Hanga

Tokyo fûkei hangashû

by Oda Kazuma1 print

About This Series

Tokyo fukei hangashu, the Collection of Tokyo Landscape Prints, is one of the principal album-format titles under which Oda Kazuma issued his Tokyo cityscape work, the hangashu designation declaring the bound-album mode that distinguished his publication practice from the loose-sheet commercial production of the Watanabe Shozaburo workshop. The hangashu format, an artist's album of related prints gathered into a single portfolio or bound volume for collectors and subscribers, was characteristic of the sosaku-hanga publication model in which the printmaker took responsibility for the conception, design, and presentation of his work as an integrated project. Oda, a founding member of the Nihon Sosaku-Hanga Kyokai in 1918 and one of the early-Showa printmakers most attentive to the album as a publication format, used the hangashu designation across his Tokyo, Osaka, and regional cityscape projects of the 1920s and 1930s, and the Tokyo fukei hangashu belongs to this systematic engagement with the city. The album likely gathers a roster of districts, bridges, streetcar intersections, and modern landmarks observed in the documentary mode characteristic of his cityscape practice, attentive to telephone poles, steel-frame construction, the geometry of rails and tramlines, and the upper-floor vantage points that the new department stores and office buildings had made available to the urban observer. Oda's training as a lithographer at the Tokyo Bijutsu Gakko gave his Tokyo work a graphic-design character distinct from the atmospheric mode of his Watanabe contemporaries, favoring architectural silhouette, crisp outline, and restrained palette.

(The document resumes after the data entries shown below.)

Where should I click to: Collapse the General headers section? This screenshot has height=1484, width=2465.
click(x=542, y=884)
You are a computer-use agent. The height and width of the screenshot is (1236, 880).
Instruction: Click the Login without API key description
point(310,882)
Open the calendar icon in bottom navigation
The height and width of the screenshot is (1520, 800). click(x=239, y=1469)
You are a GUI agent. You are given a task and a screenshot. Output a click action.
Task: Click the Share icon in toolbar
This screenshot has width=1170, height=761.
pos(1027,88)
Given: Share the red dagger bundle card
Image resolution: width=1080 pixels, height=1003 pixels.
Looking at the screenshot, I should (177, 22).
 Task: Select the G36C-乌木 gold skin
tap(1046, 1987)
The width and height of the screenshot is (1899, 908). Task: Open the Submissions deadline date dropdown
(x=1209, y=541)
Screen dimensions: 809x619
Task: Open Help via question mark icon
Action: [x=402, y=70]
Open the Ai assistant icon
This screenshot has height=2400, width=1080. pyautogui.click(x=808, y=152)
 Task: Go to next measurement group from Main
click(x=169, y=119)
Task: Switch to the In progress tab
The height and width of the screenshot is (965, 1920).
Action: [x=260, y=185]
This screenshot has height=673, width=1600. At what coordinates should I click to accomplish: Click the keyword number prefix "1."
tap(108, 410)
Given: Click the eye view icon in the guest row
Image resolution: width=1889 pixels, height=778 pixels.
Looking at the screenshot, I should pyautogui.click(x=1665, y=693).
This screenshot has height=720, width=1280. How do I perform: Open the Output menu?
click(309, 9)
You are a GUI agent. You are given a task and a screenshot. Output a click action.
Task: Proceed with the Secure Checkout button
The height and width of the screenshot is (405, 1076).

The series belongs to the period of Oda's most sustained urban production, the interwar decades during which he moved between Osaka and Tokyo and treated both cities as subjects worthy of serial pictorial documentation. Impressions are preserved in the Art Institute of Chicago, the Museum of Fine Arts Boston, the Honolulu Museum of Art, and the Osaka City Museum of Modern Art, whose Oda holdings document the artist's career on both sides of the Tokyo-Osaka axis.

Prints in This Series (2)

Frequently Asked Questions

Tokyo fukei hangashu, the Collection of Tokyo Landscape Prints, is one of the principal album-format titles under which Oda Kazuma issued his Tokyo cityscape work, the hangashu designation declaring the bound-album mode that distinguished his publication practice from the loose-sheet commercial production of the Watanabe Shozaburo workshop. The hangashu format, an artist's album of related prints gathered into a single portfolio or bound volume for collectors and subscribers, was characteristic of the sosaku-hanga publication model in which the printmaker took responsibility for the conception, design, and presentation of his work as an integrated project. Oda, a founding member of the Nihon Sosaku-Hanga Kyokai in 1918 and one of the early-Showa printmakers most attentive to the album as a publication format, used the hangashu designation across his Tokyo, Osaka, and regional cityscape projects of the 1920s and 1930s, and the Tokyo fukei hangashu belongs to this systematic engagement with the city. The album likely gathers a roster of districts, bridges, streetcar intersections, and modern landmarks observed in the documentary mode characteristic of his cityscape practice, attentive to telephone poles, steel-frame construction, the geometry of rails and tramlines, and the upper-floor vantage points that the new department stores and office buildings had made available to the urban observer. Oda's training as a lithographer at the Tokyo Bijutsu Gakko gave his Tokyo work a graphic-design character distinct from the atmospheric mode of his Watanabe contemporaries, favoring architectural silhouette, crisp outline, and restrained palette. The series belongs to the period of Oda's most sustained urban production, the interwar decades during which he moved between Osaka and Tokyo and treated both cities as subjects worthy of serial pictorial documentation. Impressions are preserved in the Art Institute of Chicago, the Museum of Fine Arts Boston, the Honolulu Museum of Art, and the Osaka City Museum of Modern Art, whose Oda holdings document the artist's career on both sides of the Tokyo-Osaka axis.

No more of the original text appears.